As part of the increased focus on the management of Liquidity Risk, Regulators are requesting firms to conduct Stress Testing to determine potential liquidity shortfalls “Gaps” under various scenarios and the calculation of survival periods. The output of the Stress Testing should feed into a Firms Contingency Funding Plan (CFP).

Firms are asked to looks at Firm-Specific, Market Wide and Combination Stresses with a focus on well thought out and documented assumptions. The following are prescribed stress types typically requested by Regulators:

  • wholesale funding risk
  • retail funding risk
  • intra-day liquidity risk
  • intra-group liquidity risk
  • cross-currency liquidity risk
  • off-balance sheet liquidity risk
  • franchise-viability risk
  • marketable assets risk
  • non-marketable assets risk
  • asset diversification risk

Basel III introduces a further enhanced liquidity regime through the Net Stable Funding Ratio (NSFR) and Liquidity Coverage Ratio (LCR).

The Liquidity Coverage Ratio (LCR) addresses the sufficiency of a stock of high quality liquid assets to meet short-term liquidity needs under a specified acute stress scenario.

Under the new Basel III proposals firms must hold a stock of unencumbered, high quality liquid assets which is clearly sufficient to cover cumulative net cash outflows over a 30-day period under the prescribed stress scenario.

Firms are expected to be able to meet their liquidity needs in each currency and maintain high quality liquid assets consistent with the distribution of their liquidity needs by currency.

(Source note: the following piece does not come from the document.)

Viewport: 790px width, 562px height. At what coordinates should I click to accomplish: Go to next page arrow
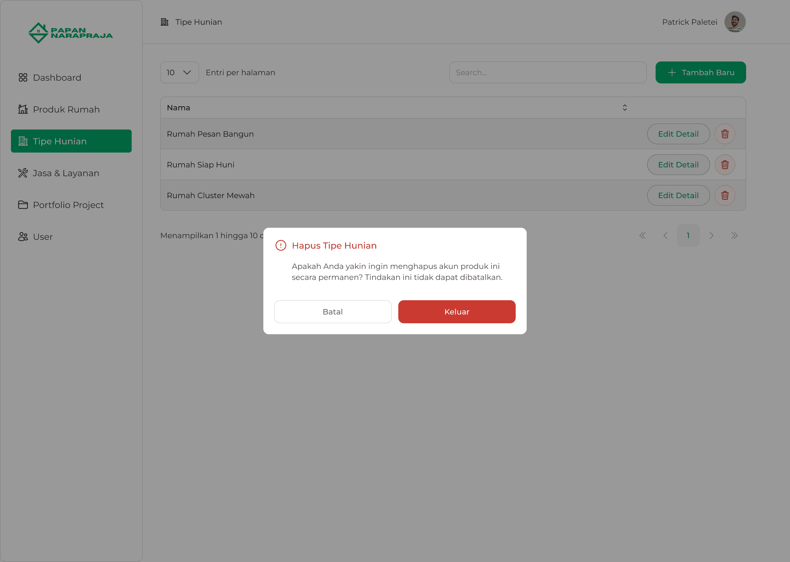711,236
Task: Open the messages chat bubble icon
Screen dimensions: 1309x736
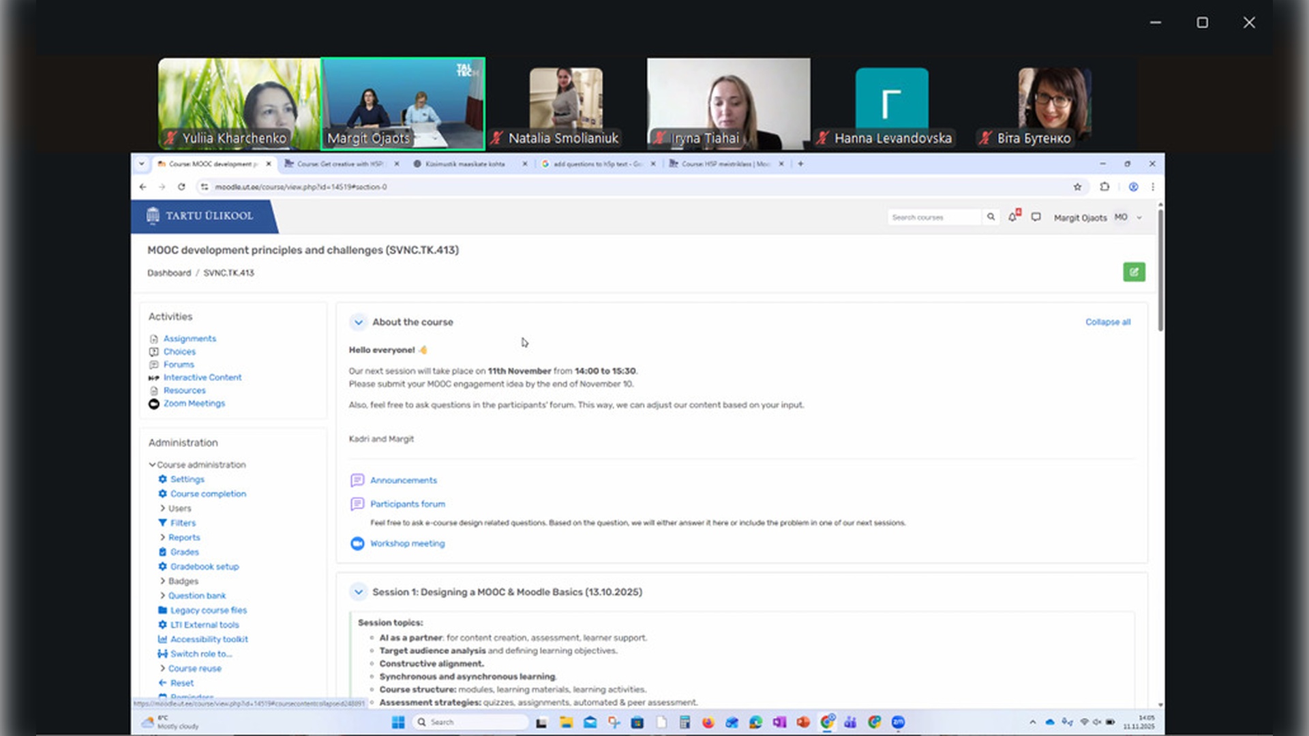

The complementary standard, the Net Stable Funding Ratio (NSFR) addresses longer-term structural liquidity mismatches. The net stable funding (NSF) ratio measures the amount of longer-term, stable sources of funding employed by an institution relative to the liquidity profiles of the assets funded and the potential for contingent calls on funding liquidity arising from off-balance sheet commitments and obligations.

The NSF standard is defined as a ratio of available amount of stable funding to a required amount of stable funding.

AxiomSL provides a solution for the Liquidity Regulatory Reporting requirements and the monitoring of Liquidity Risk through the use of Risk Monitor and ControllerView® to calculate the various Liquidity Ratios and perform Stress Testing by allowing firms to version and adjust input data, change parameters at the calculation stage or stress report data.